In the definition of Cell, “val” is the old value, and “v” is the new value.
Cell[read,write,val]≡{!read(val).Cell[read,write,val]
+ ?write(v).Cell[read,write,v]}
Then you run a process that will write a new value on the cell.
Cell[read,write,7]|!write(8).0
=
{!read(7).Cell[read,write,7]+?write(v).Cell[read,write,v]}|!write(8).0
->
Cell[read,write,v][v/8] | 0
=
Cell[read,write,8]
I’m loving the new explanations of the pi calculus. I was intrigued but confused last time, but this time it all seems to be quite clear.

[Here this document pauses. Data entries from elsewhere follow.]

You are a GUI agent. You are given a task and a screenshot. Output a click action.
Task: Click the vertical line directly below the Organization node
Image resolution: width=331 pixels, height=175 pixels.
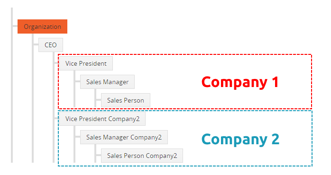point(33,98)
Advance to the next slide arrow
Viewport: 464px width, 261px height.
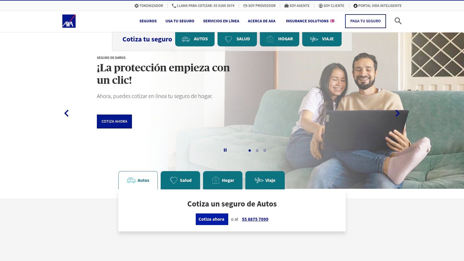(398, 113)
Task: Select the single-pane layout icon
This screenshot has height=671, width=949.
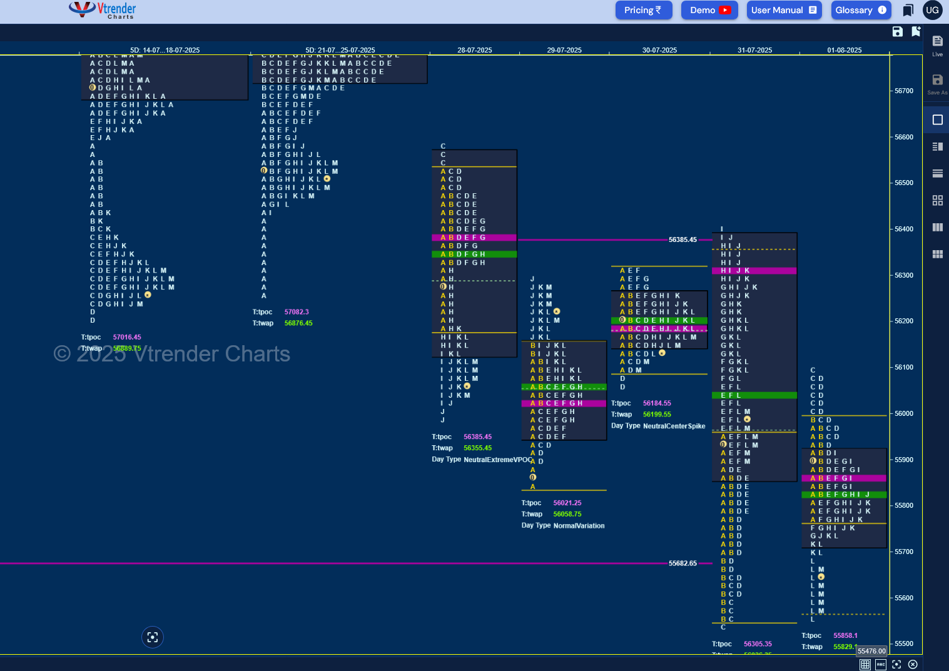Action: pos(937,119)
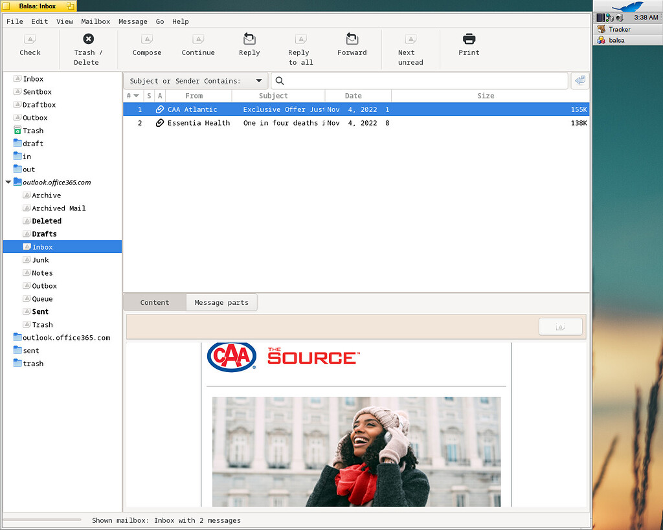Click the attachment icon on the Essentia Health message
This screenshot has width=663, height=530.
[x=160, y=123]
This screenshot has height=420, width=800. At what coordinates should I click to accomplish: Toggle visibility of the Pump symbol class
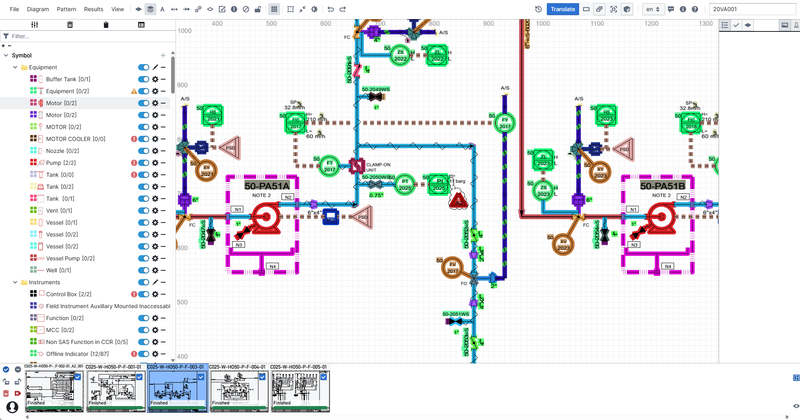coord(144,162)
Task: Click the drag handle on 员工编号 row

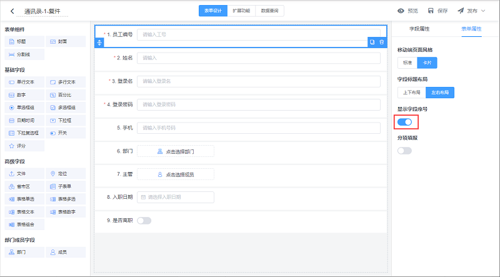Action: click(x=99, y=42)
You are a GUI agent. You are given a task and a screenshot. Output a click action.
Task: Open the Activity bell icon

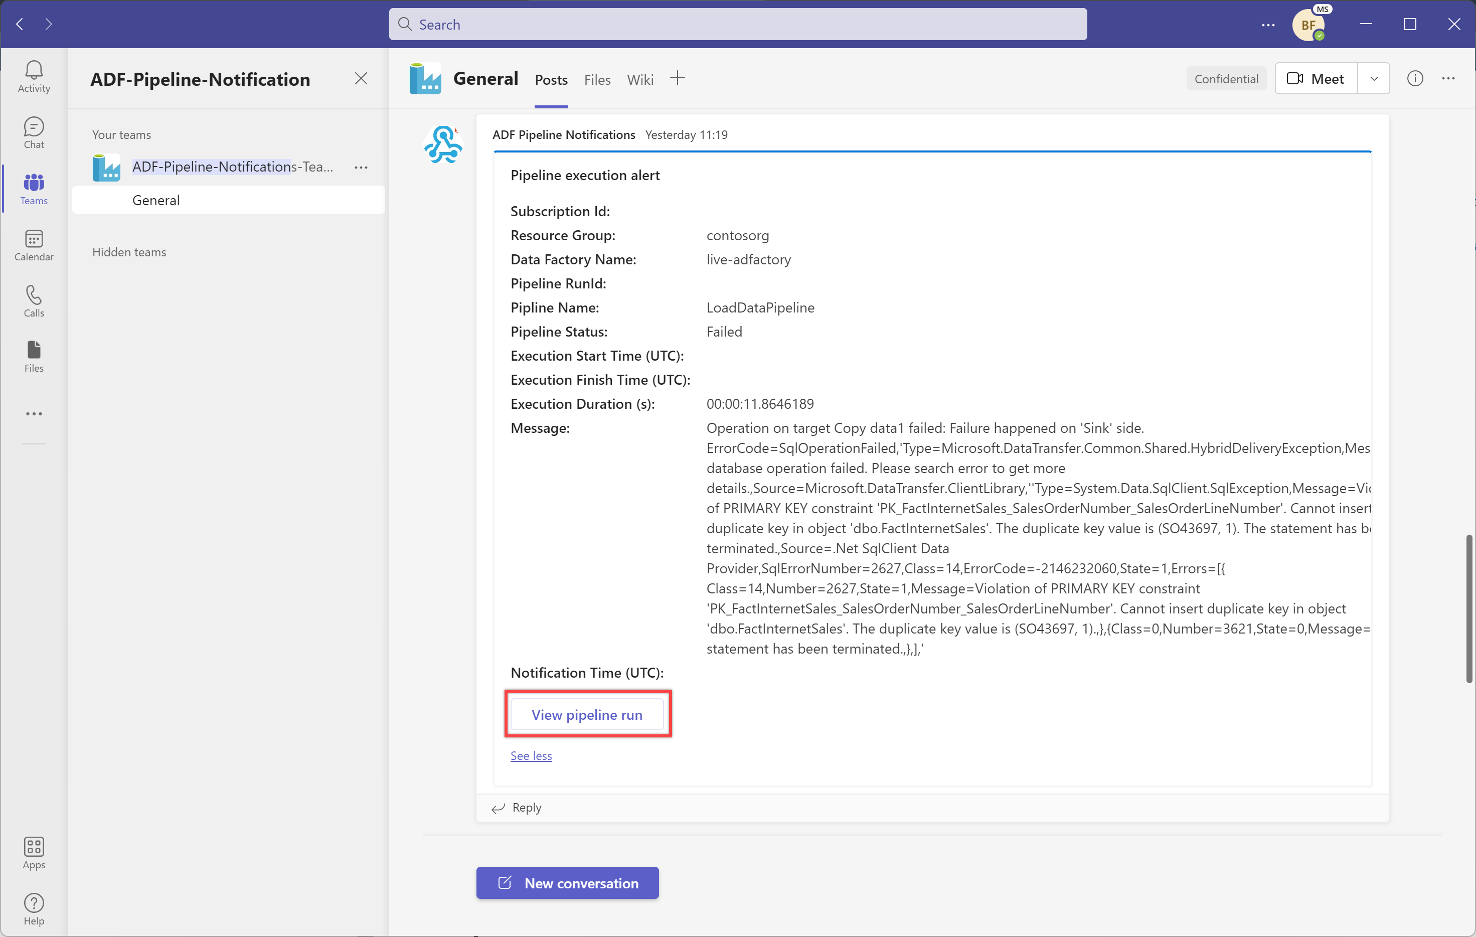coord(34,76)
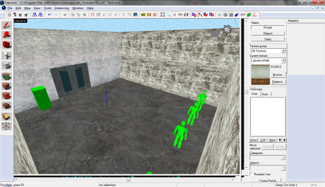Viewport: 325px width, 187px height.
Task: Click the Replace... texture button
Action: pyautogui.click(x=278, y=82)
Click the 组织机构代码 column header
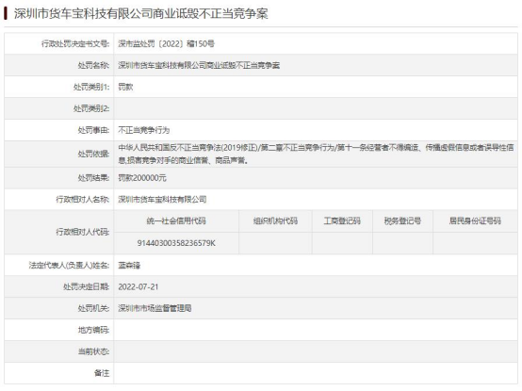522x391 pixels. (x=275, y=221)
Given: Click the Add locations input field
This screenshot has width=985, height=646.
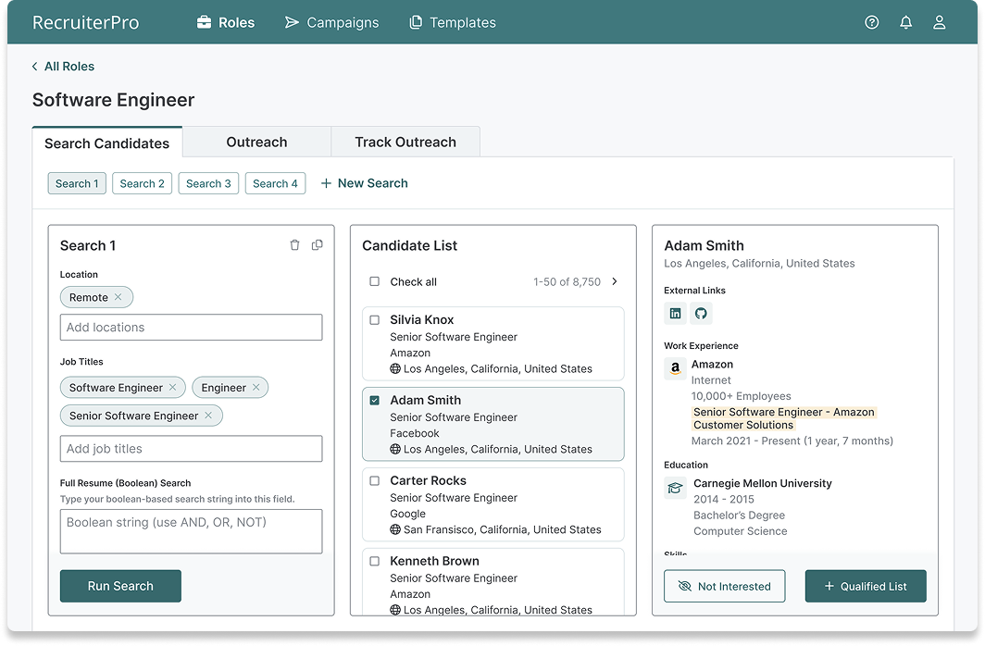Looking at the screenshot, I should [x=191, y=328].
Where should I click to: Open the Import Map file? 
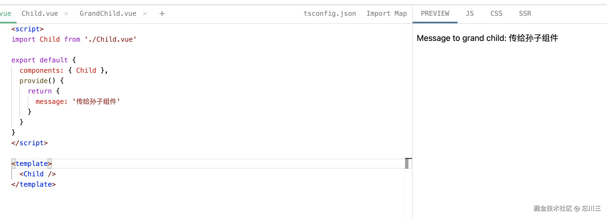tap(386, 13)
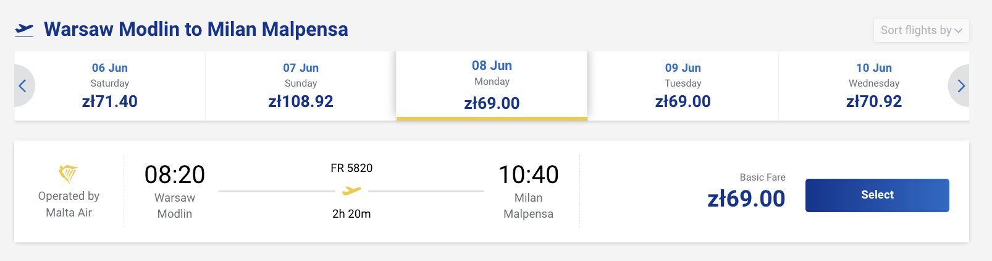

Question: Say you have a !channel(one,two,three). This *must* be matched to a read-message channel that similarly has three argument, correct (such as ?channel(testone,testtwo,testthree)).
If I had a ?channel(one,two) sitting somewhere waiting to match up, it wouldn’t do anything, right? I believe it has to wait until it sees a !channel(one,two) process somewhere. Similar, it wouldn’t match to a !channel(one) process either.
Xanthir: Note that the version of π-calculus that Mark is showing is an extended one, and as far as I understand extensions differ widely. The original calculus contains neither + (so I am still not sure of the semantics of that in all cases) nor multiple argument lists.
However, matching argument counts seems obvious, although you might add another extension to match variable length lists (like e.g. in Scheme). And given that Mark has decided to use match checking for constant values, it seems only reasonable to do it for argument count as well.
Apologies for dragging this post up a good month after its last post, but I’ve only taken the time to read these posts through properly recently and have a simple question regarding the Hello World example – why not just use one process?
!out(hello).!out(world).∅
I’m sure I’m missing something (possibly just that it was a pedagogical example) but nothing seems to be gained by adding that channel and second process?
Mark H:
Basically, it was just pedagogy. Just !out(hello).!out(world).∅ doesn’t demonstrate much about the fundamental rendezvous-as-reduction. The more complicated example does.